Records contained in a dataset
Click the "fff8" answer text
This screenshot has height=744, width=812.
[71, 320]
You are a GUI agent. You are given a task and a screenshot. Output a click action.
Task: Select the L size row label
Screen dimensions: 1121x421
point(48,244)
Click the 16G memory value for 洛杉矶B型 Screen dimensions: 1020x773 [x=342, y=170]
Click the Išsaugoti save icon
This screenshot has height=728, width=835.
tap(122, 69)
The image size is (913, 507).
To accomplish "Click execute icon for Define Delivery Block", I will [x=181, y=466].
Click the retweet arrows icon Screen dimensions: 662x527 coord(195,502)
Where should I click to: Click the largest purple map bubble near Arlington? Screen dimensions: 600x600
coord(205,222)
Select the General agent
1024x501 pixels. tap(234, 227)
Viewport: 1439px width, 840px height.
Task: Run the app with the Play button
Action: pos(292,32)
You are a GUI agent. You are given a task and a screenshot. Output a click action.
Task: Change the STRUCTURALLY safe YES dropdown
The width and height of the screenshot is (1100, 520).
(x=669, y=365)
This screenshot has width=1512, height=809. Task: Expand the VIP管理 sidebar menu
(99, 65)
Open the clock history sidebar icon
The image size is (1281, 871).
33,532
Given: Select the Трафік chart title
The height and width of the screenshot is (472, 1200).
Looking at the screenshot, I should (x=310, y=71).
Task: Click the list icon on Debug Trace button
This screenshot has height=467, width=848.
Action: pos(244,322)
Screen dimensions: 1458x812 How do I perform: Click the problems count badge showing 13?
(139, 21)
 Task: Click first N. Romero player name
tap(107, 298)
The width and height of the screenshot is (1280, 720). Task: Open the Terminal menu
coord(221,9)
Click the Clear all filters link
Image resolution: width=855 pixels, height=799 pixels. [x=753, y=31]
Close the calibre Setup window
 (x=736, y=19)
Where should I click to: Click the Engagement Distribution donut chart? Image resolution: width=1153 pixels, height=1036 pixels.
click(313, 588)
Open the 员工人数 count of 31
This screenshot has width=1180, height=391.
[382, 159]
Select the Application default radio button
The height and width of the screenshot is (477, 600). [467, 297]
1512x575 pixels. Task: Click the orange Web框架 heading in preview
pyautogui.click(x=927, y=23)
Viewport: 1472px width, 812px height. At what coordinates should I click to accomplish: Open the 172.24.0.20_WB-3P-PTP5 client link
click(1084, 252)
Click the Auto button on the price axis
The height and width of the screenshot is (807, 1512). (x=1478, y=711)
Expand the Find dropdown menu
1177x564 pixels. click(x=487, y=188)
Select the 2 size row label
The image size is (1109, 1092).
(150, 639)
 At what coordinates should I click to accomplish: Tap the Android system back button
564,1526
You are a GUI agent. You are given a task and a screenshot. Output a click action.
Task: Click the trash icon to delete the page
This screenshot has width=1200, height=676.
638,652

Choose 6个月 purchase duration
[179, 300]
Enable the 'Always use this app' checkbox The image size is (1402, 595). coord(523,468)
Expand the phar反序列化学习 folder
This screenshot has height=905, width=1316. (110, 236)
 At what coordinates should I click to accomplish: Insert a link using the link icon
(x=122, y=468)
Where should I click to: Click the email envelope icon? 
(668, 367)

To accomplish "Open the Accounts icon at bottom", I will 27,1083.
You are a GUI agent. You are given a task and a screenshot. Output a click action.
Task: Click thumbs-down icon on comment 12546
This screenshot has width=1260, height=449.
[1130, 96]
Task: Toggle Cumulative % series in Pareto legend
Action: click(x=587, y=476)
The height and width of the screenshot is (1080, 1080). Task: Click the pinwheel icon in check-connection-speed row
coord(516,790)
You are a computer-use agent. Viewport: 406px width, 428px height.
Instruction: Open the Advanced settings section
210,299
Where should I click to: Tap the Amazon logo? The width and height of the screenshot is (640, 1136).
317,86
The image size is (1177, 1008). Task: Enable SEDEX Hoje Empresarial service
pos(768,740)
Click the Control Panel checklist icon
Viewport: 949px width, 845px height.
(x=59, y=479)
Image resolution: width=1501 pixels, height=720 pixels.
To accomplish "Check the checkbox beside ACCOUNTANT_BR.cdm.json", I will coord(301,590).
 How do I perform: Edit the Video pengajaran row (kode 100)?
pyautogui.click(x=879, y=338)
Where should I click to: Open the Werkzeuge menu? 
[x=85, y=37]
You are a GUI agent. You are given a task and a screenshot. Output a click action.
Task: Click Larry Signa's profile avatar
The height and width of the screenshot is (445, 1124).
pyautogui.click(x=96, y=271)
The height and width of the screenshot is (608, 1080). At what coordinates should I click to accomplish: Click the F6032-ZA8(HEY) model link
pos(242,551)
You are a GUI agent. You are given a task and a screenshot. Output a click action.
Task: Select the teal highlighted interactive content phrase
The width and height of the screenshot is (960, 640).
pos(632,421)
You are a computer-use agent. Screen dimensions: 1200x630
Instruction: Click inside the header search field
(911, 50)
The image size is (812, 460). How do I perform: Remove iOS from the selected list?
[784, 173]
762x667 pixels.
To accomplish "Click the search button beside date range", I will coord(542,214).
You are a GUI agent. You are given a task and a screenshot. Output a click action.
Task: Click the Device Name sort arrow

WORK ORDER -
Which lines above contain the word "label"? Copy each one.

SOLUTION TO THE PROBLEM -
Task: Select the L size row label
Select the 2 size row label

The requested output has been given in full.